Construct a <tissue-configuration> object. All arguments are evaluated lazily.

aliases is a list of aliases used to refer to authors in the repository. Each element is in turn a list of aliases an author goes by, the first of which is the canonical name of that author.

indexed-documents is a list of <document> objects (or objects of classes inheriting from <document>) representing documents to index.

web-search-renderer is a function that accepts two arguments---a <search-page> object describing the search page and a <tissue-configuration> object describing the project. It must return the rendered SXML.
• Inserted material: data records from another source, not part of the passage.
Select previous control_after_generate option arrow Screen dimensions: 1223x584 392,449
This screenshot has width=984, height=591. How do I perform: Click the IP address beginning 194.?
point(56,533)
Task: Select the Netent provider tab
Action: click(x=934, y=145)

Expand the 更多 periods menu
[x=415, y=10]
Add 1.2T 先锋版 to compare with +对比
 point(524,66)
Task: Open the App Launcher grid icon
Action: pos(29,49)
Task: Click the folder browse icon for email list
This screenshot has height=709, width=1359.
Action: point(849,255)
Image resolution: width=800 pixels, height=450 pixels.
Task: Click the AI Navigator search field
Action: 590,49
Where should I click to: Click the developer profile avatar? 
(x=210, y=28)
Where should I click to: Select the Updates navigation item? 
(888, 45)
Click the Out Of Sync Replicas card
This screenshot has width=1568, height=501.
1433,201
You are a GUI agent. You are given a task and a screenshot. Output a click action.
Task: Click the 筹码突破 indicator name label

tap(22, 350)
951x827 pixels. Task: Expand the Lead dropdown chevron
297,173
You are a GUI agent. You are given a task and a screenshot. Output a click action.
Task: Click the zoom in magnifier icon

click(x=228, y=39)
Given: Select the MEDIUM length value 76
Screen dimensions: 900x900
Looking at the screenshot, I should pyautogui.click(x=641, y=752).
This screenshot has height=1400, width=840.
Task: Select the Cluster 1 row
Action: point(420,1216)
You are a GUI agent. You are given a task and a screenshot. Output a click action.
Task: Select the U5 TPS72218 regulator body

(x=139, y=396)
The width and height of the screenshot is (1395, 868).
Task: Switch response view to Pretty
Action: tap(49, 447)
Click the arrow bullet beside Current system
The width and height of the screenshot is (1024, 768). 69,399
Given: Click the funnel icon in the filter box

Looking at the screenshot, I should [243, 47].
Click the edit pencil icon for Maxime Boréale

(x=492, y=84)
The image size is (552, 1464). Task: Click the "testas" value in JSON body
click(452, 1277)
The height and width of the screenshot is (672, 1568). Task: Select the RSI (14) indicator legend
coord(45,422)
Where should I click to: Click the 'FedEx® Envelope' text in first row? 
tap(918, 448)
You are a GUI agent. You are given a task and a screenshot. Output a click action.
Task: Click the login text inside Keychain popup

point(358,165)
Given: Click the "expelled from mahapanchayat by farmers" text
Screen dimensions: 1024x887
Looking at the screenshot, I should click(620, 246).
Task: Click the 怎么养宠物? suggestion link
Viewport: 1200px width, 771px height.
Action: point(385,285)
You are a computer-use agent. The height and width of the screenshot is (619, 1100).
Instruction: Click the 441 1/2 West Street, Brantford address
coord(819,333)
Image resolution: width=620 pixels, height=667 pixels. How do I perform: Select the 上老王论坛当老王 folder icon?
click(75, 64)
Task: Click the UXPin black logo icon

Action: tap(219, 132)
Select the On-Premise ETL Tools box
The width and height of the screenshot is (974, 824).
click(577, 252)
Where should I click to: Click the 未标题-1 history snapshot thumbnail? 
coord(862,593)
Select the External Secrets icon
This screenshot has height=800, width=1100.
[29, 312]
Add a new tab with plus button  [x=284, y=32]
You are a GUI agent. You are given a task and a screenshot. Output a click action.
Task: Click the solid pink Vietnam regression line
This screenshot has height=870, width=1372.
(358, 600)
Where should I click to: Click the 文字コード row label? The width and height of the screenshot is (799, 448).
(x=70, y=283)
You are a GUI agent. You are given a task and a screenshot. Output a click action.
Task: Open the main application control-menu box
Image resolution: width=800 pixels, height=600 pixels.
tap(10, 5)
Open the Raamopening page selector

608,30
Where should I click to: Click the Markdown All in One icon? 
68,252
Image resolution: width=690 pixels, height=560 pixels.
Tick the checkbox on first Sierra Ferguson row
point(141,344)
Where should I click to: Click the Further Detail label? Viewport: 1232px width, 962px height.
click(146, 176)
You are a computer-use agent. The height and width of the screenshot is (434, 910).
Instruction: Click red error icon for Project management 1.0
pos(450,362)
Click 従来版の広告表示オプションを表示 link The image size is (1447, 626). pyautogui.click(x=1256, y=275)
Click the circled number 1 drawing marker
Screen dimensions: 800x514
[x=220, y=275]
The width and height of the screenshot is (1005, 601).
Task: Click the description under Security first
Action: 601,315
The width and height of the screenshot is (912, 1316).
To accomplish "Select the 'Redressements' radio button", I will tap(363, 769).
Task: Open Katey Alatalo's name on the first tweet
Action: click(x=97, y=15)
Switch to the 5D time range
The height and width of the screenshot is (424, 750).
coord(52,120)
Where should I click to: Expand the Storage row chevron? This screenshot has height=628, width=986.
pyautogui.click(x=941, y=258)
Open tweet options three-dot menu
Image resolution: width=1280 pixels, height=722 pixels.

web-files is a list of <file> objects representing files to be written to the web output.

(file filename writer)
Construct a <file> object that represents an output file to be created.
filename
the name of the file to create as a string
writer
a one-argument function that takes a port as an argument and writes data destined for filename into that port

4.2 Reader functions

These functions produce <document> objects (or objects of classes inheriting from <document>) by reading files or other data sources.

(read-gemtext-issue file)

Read issue from gemtext file and return an <issue> object.

(read-gemtext-document file)

Read gemtext document from file and return a <file-document> object.

(commits-in-current-repository)

Return a list of <commit> objects representing commits in current repository.

4.3 Writer functions

These functions write output files and are meant to be specified in a <file> object.
(copier file)

Return a writer function that copies file.

(gemtext-exporter file #:key (reader (gemtext-reader)) (engine (html-engine)))

Return a writer function that reads gemtext file using reader and exports it using engine.

(skribe-exporter file #:key (reader (make-reader 'skribe)) (engine (html-engine)))

Return a writer function that reads skribe file using reader and exports it using engine.

4.4 Utility functions

These miscellaneous functions are useful when writing tissue configuration files.
(gemtext-files-in-directory #:optional directory)

Return a list of all gemtext files in directory tracked in the current git repository. The returned paths are relative to the top-level directory of the current repository and do not have a leading slash.

If directory is unspecified, return the list of all gemtext files tracked in the current git repository regardless of which directory they are in.

(git-tracked-files #:optional (repository (current-git-repository)))

Return a list of all files and directories tracked in repository. The returned paths are relative to the top-level directory of repository and do not have a leading slash.

(slot-set object slot-name value)

Set slot-name in object to value. This is a purely functional setter that operates on a copy of object. It does not mutate object.